Task objective | Using the material that follows, output exactly the lines from the one containing "Banyo (70, 129)" through the one containing "Yüz Havlusu (138, 1592)", with both ends kept.

*** Opening of Records shown ***

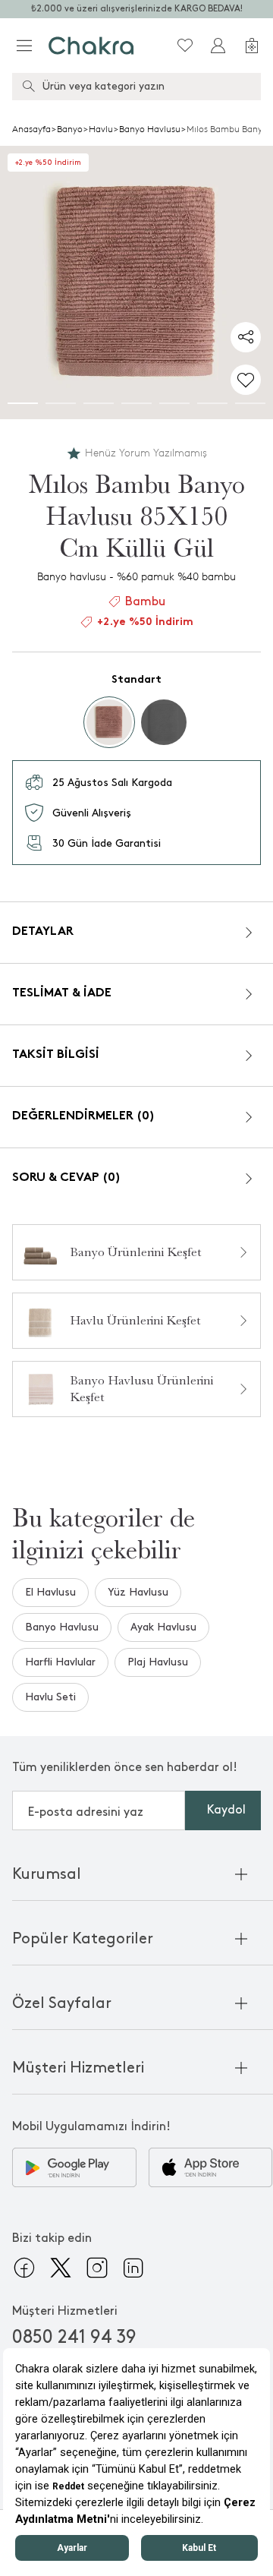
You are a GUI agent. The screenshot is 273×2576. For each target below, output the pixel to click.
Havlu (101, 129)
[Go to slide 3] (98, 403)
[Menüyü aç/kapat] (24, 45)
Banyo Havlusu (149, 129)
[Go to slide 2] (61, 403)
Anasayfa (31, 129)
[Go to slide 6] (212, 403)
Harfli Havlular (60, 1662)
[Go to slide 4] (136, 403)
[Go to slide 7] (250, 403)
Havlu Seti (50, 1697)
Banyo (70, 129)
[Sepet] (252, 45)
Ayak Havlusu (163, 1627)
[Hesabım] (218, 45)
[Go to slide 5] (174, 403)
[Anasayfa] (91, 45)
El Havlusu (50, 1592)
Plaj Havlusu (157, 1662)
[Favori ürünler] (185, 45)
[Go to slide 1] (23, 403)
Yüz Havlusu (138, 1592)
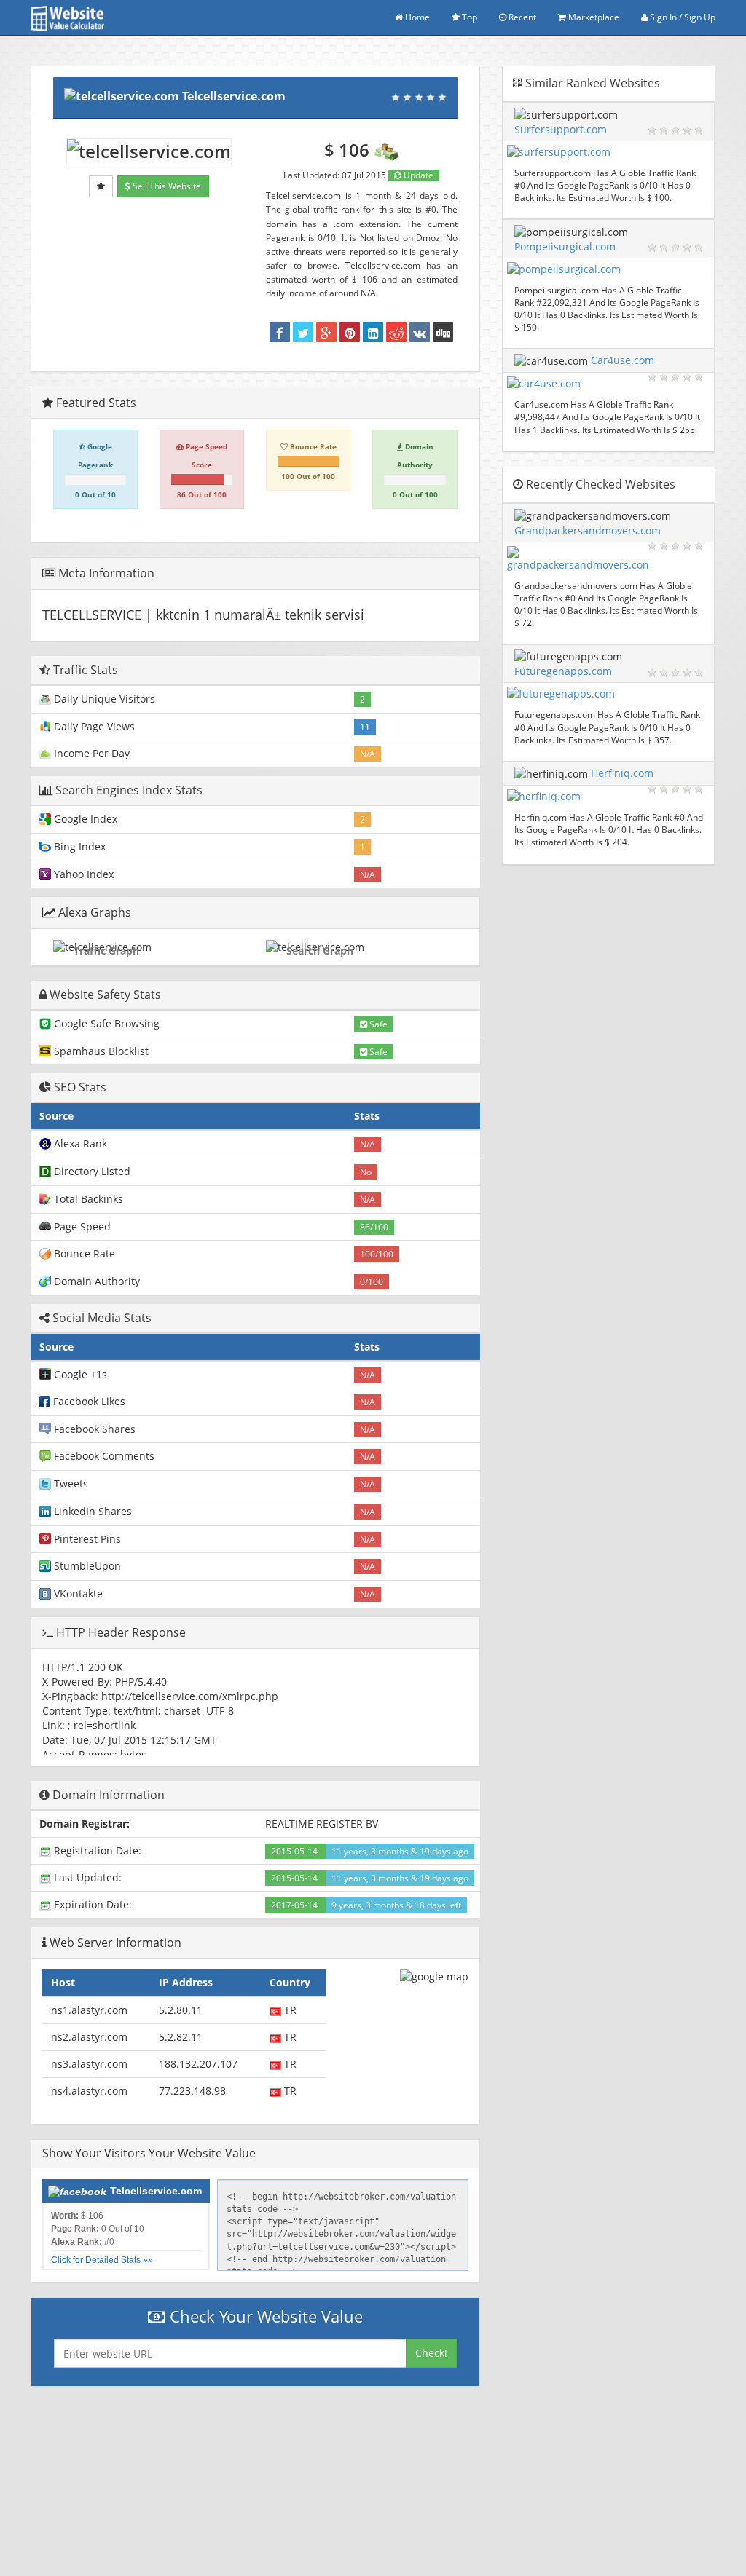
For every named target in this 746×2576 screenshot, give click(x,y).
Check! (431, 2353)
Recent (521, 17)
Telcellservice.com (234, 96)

*** Close of Records shown ***

Output for this task |
Banyo (70, 129)
[Sepet] (252, 45)
Ayak Havlusu (163, 1627)
[Hesabım] (218, 45)
[Go to slide 5] (174, 403)
[Anasayfa] (91, 45)
El Havlusu (50, 1592)
Plaj Havlusu (157, 1662)
[Favori ürünler] (185, 45)
[Go to slide 1] (23, 403)
Yüz Havlusu (138, 1592)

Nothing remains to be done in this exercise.